Stored records
- Opening Delimiter -

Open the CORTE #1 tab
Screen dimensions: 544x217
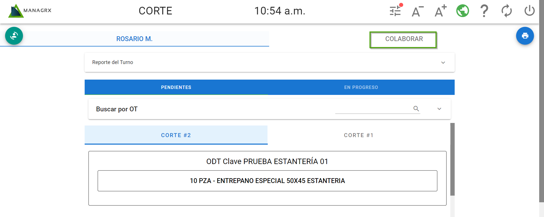(358, 135)
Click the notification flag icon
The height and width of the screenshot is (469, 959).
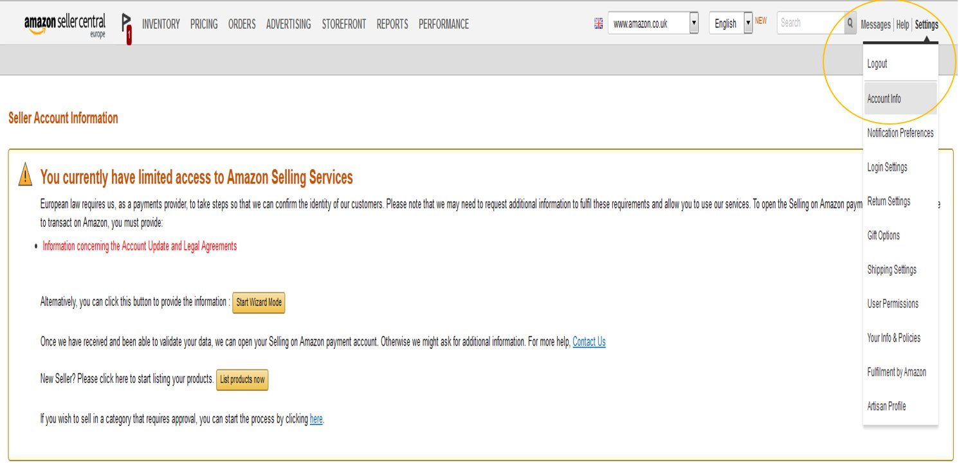[x=127, y=28]
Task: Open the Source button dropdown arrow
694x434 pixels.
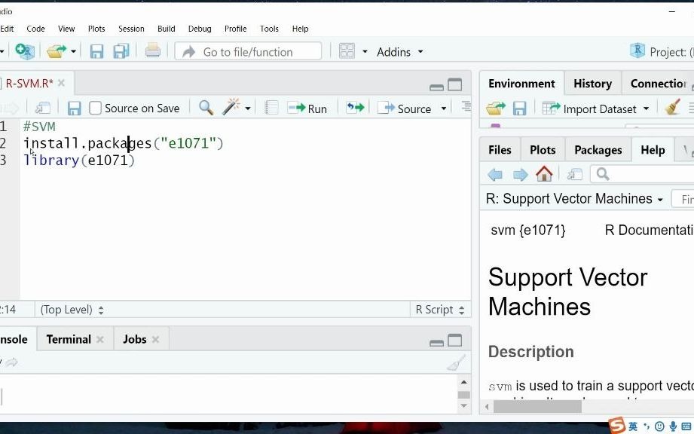Action: tap(444, 109)
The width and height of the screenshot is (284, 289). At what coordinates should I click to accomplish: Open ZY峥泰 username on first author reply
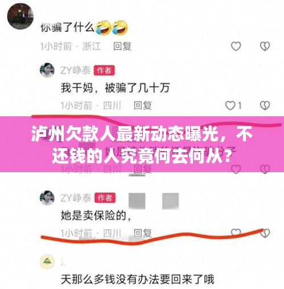click(x=76, y=70)
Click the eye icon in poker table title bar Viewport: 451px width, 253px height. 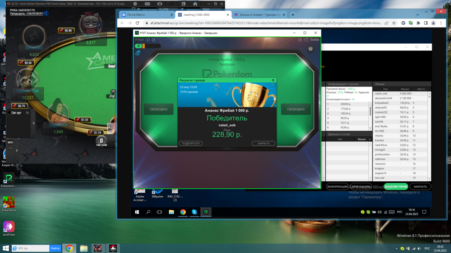[x=160, y=4]
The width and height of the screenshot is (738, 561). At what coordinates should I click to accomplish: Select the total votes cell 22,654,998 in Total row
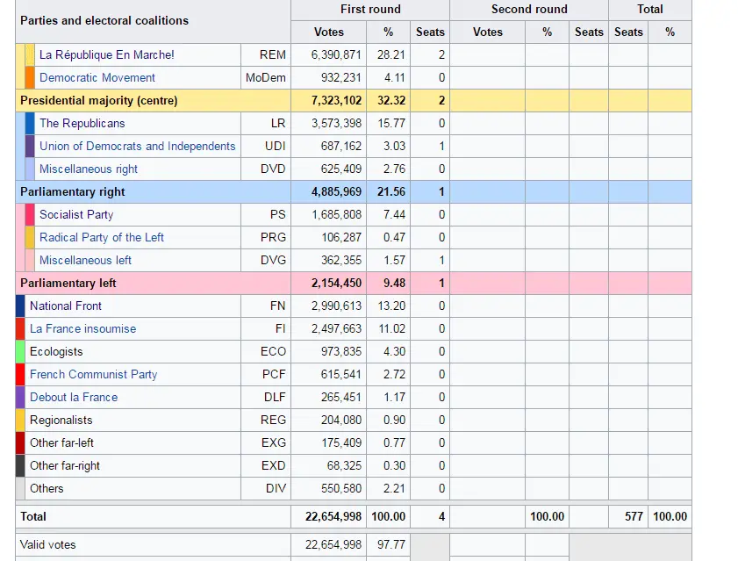(x=333, y=516)
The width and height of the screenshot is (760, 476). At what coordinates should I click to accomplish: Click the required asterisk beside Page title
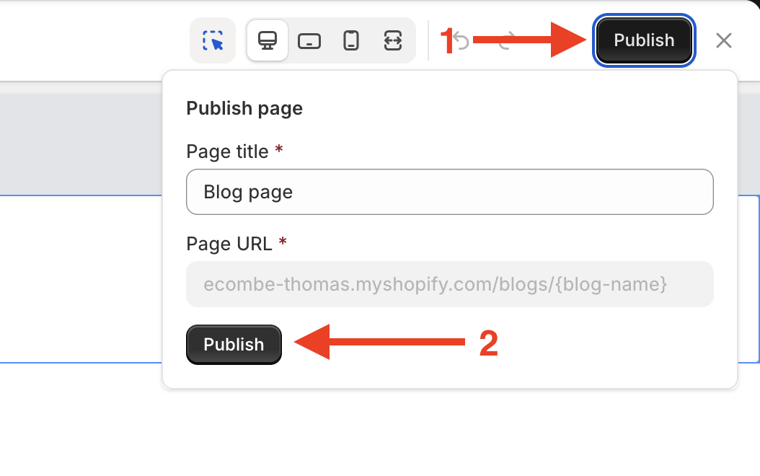point(279,151)
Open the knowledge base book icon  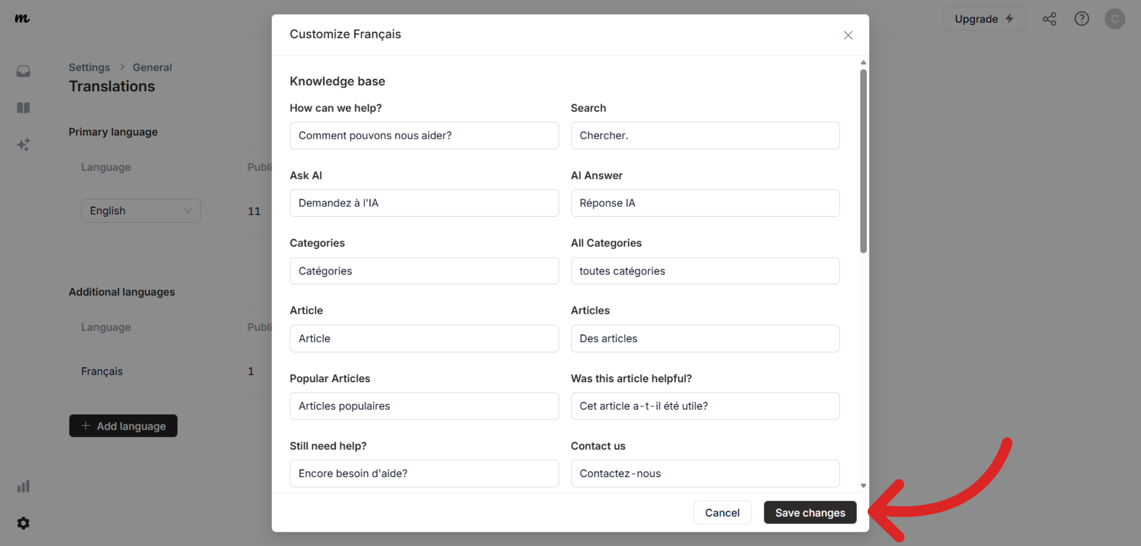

- Closing Delimiter -

What is needed:
Starting at the line that contains "The width and height of the screenshot is (760, 476).", transcribe each line through the last one of the entries above, exactly and without pictures.

Result of this exercise:
The width and height of the screenshot is (760, 476). At what coordinates should I click to accomplish: Click the required asterisk beside Page title
point(279,151)
Open the knowledge base book icon  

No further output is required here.